JRuby Bridge Tutorial - Integrating Java and JRuby

Scope

This short tutorial shows one of several possibilities to use a Ruby application within a Java application. It contains one complete example using Windows 7 (doing the same on OSX or Linux should not be difficult).

JRuby can be downloaded here. Use JRruby 1.7.23 (this corresponds to Ruby 1.9.3) for applications which are supposed to run on Java 1.6 (a.k.a. Java 6) or higher, and the most recent JRuby 9.x (this corresponds to the Ruby 2.2 line) for applications running on Java 1.7 (a.k.a. Java 7) and higher. You will need two download distributions: One is the platform-specific distribution, which you need for executing a jruby command - this would be for example JRuby 1.7.23 Windows Executable (x64). The other one is the (platform-independent) jar file, which is used to deliver the application, i.e. running it with java. This is called jruby-complete, and on the download page it would be found under the name of, for instance, JRuby 1.7.23 Complete .jar.

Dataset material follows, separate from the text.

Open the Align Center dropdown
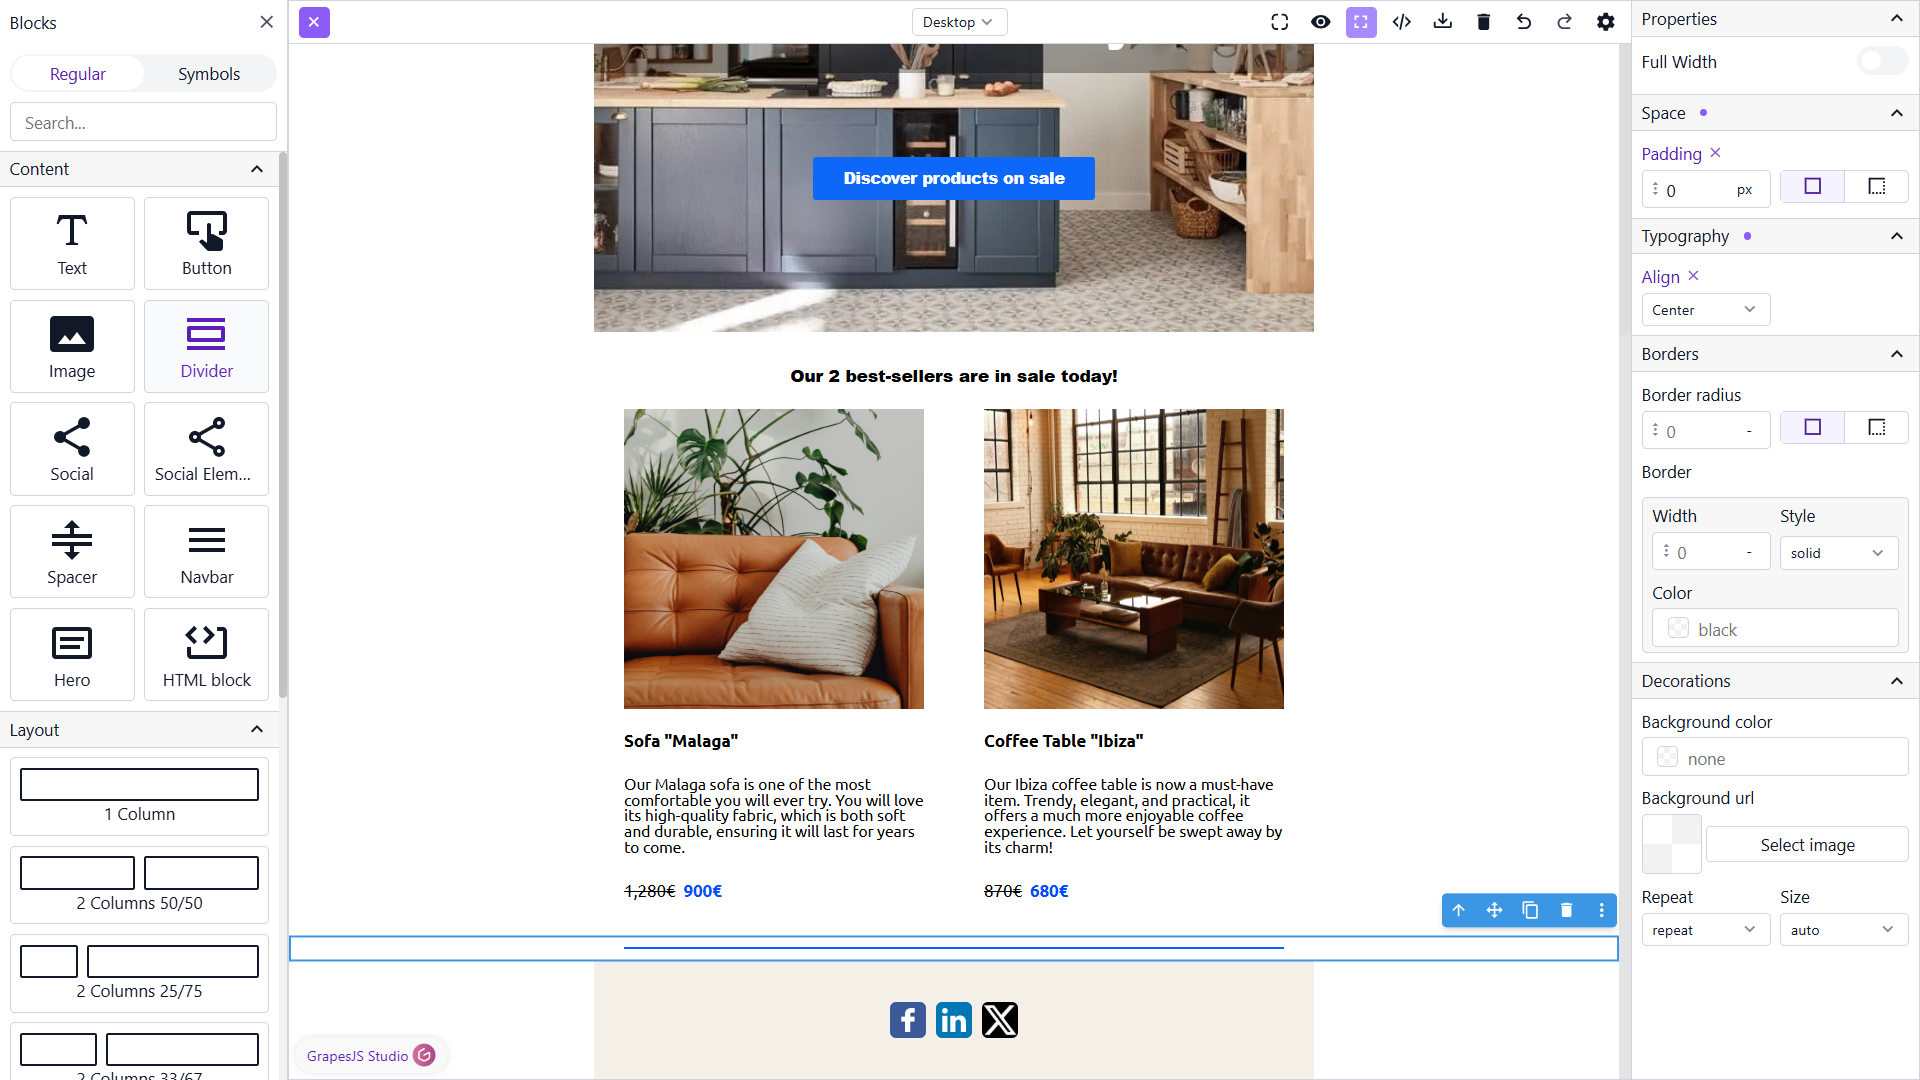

You can verify your JRuby- and Java-version after installation with

jruby --version

This also shows the equivalent Ruby version implemented by JRuby, for example:

jruby 1.7.23 (1.9.3p551) 2015-11-24 f496dd5 on Java HotSpot(TM) 64-Bit Server VM 1.7.0_79-b15 +jit [Windows 7-amd64]

Reason for writing this tutorial

While documentation and blogs exist, which describe various aspects of the interaction of JRuby and Java, I had some difficulties to find all the pieces and put them together. I wished I had found a concise tutorial. Since I couldn't fine one, I wrote it myself.

I would like to express my gratitude to the users at the JRuby Forum, the JRuby Mailing list, and StackOverflow, for their help.

The Example

The example application, which also can be downloaded, comprises of a Java main program, and classes written in Java and Ruby. One of those Java classes "talks" to the Ruby world, passes Java objects to Ruby and returns Ruby objects as well as Java objects created within the Ruby world. The application doesn't do anything useful and just demonstrates various aspects of the interoperability between Java and JRuby.

I don't show every possibility to connect Java and Ruby, but enough to allow anyone build a mixed Java-Ruby-application.

The connection between Java and JRuby is known under the name The Red Bridge.

I tested the example with Java 1.7 and JRuby 1.7.23 on Windows 7.